Task item: Repeat the entire listing below exactly.

[Information shown Boundary: Start]

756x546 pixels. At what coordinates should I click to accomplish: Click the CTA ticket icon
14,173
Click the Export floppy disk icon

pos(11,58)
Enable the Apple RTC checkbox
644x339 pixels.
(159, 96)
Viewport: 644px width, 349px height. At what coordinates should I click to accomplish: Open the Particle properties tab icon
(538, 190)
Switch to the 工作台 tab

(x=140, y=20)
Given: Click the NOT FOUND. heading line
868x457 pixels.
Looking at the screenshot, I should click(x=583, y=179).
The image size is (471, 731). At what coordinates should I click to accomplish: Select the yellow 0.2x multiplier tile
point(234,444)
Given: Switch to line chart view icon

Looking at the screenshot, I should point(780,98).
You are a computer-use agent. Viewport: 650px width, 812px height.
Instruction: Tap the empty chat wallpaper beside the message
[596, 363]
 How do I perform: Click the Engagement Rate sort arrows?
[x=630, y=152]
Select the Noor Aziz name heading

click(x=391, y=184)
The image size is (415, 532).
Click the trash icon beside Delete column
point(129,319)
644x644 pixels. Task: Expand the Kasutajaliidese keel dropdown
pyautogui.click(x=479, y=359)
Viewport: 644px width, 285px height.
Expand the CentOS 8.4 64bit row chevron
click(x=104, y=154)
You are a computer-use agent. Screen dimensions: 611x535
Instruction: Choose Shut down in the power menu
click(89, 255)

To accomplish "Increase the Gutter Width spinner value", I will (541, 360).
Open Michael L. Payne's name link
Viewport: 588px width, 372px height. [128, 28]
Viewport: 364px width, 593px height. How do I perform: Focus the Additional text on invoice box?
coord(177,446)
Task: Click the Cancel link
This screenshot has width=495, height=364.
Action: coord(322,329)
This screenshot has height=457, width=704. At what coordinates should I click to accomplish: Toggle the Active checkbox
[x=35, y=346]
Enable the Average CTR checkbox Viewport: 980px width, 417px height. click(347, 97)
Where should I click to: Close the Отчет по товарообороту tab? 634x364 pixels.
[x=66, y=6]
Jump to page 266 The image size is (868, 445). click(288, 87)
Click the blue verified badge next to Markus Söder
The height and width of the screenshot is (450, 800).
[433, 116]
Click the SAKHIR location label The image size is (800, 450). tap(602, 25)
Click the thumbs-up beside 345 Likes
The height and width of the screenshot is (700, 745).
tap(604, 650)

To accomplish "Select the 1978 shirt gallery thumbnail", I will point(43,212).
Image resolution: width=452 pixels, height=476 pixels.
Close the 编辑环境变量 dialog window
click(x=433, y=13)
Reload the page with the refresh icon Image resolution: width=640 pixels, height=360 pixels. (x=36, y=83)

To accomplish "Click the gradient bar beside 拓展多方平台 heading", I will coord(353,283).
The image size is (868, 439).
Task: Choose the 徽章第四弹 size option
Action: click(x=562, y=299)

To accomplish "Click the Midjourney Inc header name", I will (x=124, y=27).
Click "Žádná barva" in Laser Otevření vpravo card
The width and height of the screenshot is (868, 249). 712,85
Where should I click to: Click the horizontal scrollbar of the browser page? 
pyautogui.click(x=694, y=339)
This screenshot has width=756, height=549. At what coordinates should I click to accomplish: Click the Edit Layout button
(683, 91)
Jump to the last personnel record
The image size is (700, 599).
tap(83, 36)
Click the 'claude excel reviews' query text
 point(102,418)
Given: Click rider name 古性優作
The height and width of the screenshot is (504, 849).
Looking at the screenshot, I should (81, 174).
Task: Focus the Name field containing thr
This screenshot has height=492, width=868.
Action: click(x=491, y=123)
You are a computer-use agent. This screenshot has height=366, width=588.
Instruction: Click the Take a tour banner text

[Information shown Boundary: End]

Completed exercise:
756x546 pixels. At what coordinates should I click to accomplish: Click the CTA ticket icon
14,173
Click the Export floppy disk icon

pos(11,58)
Enable the Apple RTC checkbox
644x339 pixels.
(159, 96)
Viewport: 644px width, 349px height. At what coordinates should I click to accomplish: Open the Particle properties tab icon
(538, 190)
Switch to the 工作台 tab

(x=140, y=20)
Given: Click the NOT FOUND. heading line
868x457 pixels.
Looking at the screenshot, I should click(x=583, y=179).
The image size is (471, 731). At what coordinates should I click to accomplish: Select the yellow 0.2x multiplier tile
point(234,444)
Given: Switch to line chart view icon

Looking at the screenshot, I should point(780,98).
You are a computer-use agent. Viewport: 650px width, 812px height.
Instruction: Tap the empty chat wallpaper beside the message
[596, 363]
 How do I perform: Click the Engagement Rate sort arrows?
[x=630, y=152]
Select the Noor Aziz name heading

click(x=391, y=184)
The image size is (415, 532).
Click the trash icon beside Delete column
point(129,319)
644x644 pixels. Task: Expand the Kasutajaliidese keel dropdown
pyautogui.click(x=479, y=359)
Viewport: 644px width, 285px height.
Expand the CentOS 8.4 64bit row chevron
click(x=104, y=154)
You are a computer-use agent. Screen dimensions: 611x535
Instruction: Choose Shut down in the power menu
click(89, 255)

To accomplish "Increase the Gutter Width spinner value", I will (541, 360).
Open Michael L. Payne's name link
Viewport: 588px width, 372px height. [128, 28]
Viewport: 364px width, 593px height. How do I perform: Focus the Additional text on invoice box?
coord(177,446)
Task: Click the Cancel link
This screenshot has width=495, height=364.
Action: coord(322,329)
This screenshot has height=457, width=704. At what coordinates should I click to accomplish: Toggle the Active checkbox
[x=35, y=346]
Enable the Average CTR checkbox Viewport: 980px width, 417px height. click(347, 97)
Where should I click to: Close the Отчет по товарообороту tab? 634x364 pixels.
[x=66, y=6]
Jump to page 266 The image size is (868, 445). click(288, 87)
Click the blue verified badge next to Markus Söder
The height and width of the screenshot is (450, 800).
[433, 116]
Click the SAKHIR location label The image size is (800, 450). tap(602, 25)
Click the thumbs-up beside 345 Likes
The height and width of the screenshot is (700, 745).
tap(604, 650)

To accomplish "Select the 1978 shirt gallery thumbnail", I will point(43,212).
Image resolution: width=452 pixels, height=476 pixels.
Close the 编辑环境变量 dialog window
click(x=433, y=13)
Reload the page with the refresh icon Image resolution: width=640 pixels, height=360 pixels. (x=36, y=83)

To accomplish "Click the gradient bar beside 拓展多方平台 heading", I will coord(353,283).
The image size is (868, 439).
Task: Choose the 徽章第四弹 size option
Action: click(x=562, y=299)

To accomplish "Click the Midjourney Inc header name", I will (x=124, y=27).
Click "Žádná barva" in Laser Otevření vpravo card
The width and height of the screenshot is (868, 249). 712,85
Where should I click to: Click the horizontal scrollbar of the browser page? 
pyautogui.click(x=694, y=339)
This screenshot has width=756, height=549. At what coordinates should I click to accomplish: Click the Edit Layout button
(683, 91)
Jump to the last personnel record
The image size is (700, 599).
tap(83, 36)
Click the 'claude excel reviews' query text
 point(102,418)
Given: Click rider name 古性優作
The height and width of the screenshot is (504, 849).
Looking at the screenshot, I should (81, 174).
Task: Focus the Name field containing thr
This screenshot has height=492, width=868.
Action: click(x=491, y=123)
You are a computer-use agent. This screenshot has height=366, width=588.
Instruction: Click the Take a tour banner text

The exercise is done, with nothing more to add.